Parrot’s feather: Biological control using herbivores
Overall effectiveness category Trade-off between benefit and harms
Number of studies: 4
Background information and definitions
Both host-specific insects and grass carp have been used for the biocontrol of parrot’s feather with some success (Moreira et al. 1999; Hill & Coetzee 2017), however, also native vertebrate herbivores and livestock can consume invasive aquatic plants and consequently can contribute to inhibit their establishment, growth and expansion (Gassman et al. 2006).

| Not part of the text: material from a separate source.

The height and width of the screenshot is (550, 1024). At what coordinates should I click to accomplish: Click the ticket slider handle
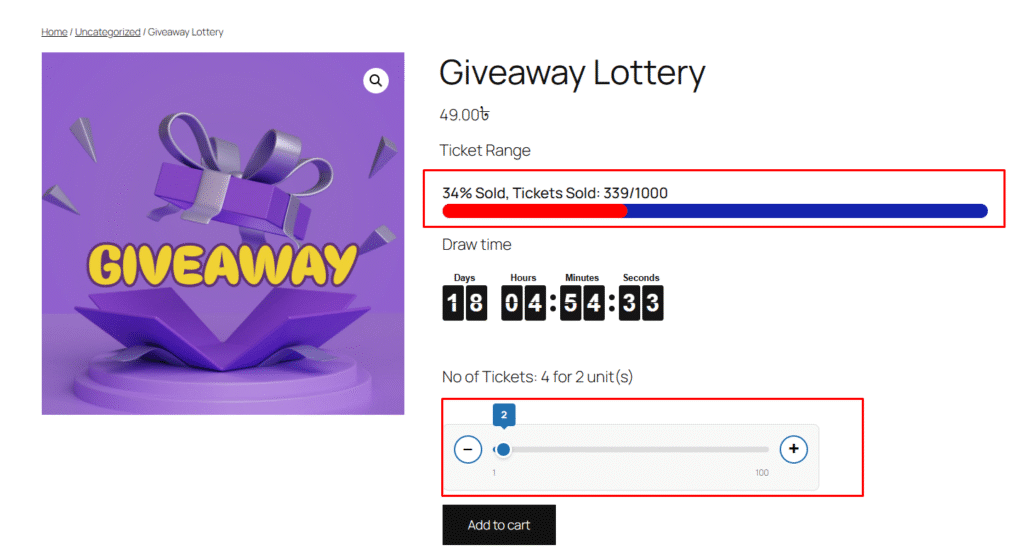click(x=504, y=450)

The potential of host-specific insects to act as biocontrol agents depends on their ability to cause harm to the target plant, and may also be limited by the climatic conditions required by the insect species (Gassman et al. 2006). Although several insects have been suggested as potential control agents for parrot’s feather (e.g. the stem-boring weevil Listronotus marginicollis has been found to show a feeding and host preference for parrot’s feather, often killing its terminal bud (Oberholzer et al. 2007)), none seem to be in use. Grass carp Ctenopharyngodon idella consume large amounts of vegetation, and sterile fish have been used for the management and eradication of invasive aquatic plants (Hussner et al. 2017). However, grass carp are generalist herbivores and will consume all palatable plants available to them (Dorenbosch & Bakker 2011, Pine & Anderson 1991). The introduction of non-native control agents, such as herbivorous insects and grass carp, should only be considered following in-depth studies investigating possible undesired consequences to non-target species (Hussner et al. 2017).

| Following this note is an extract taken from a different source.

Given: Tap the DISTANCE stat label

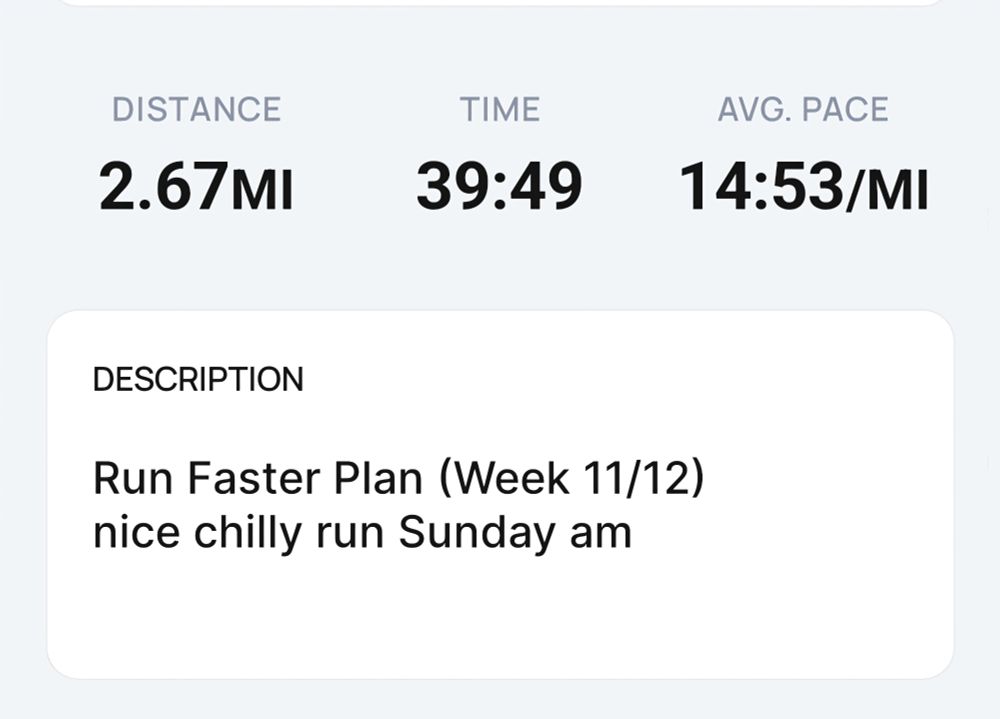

Herbivory by both native vertebrates and livestock is often used as a conservation measure in terrestrial habitats. Depending on the dietary preferences of the animals, herbivory can also affect the competitive advantage of aquatic species such as parrot’s feather, and consequently increase biotic resistance of freshwater ecosystems to invasive plants. As an example, herbivory by North American beavers Castor canadensis reduced the abundance of parrot’s feather by 90% (Parker et al. 2007). The impact of terrestrial herbivores may be restricted to the margins of waterbodies or marshy areas, but aquatic and amphibious herbivores such as beavers can affect plant communities further away from water margins.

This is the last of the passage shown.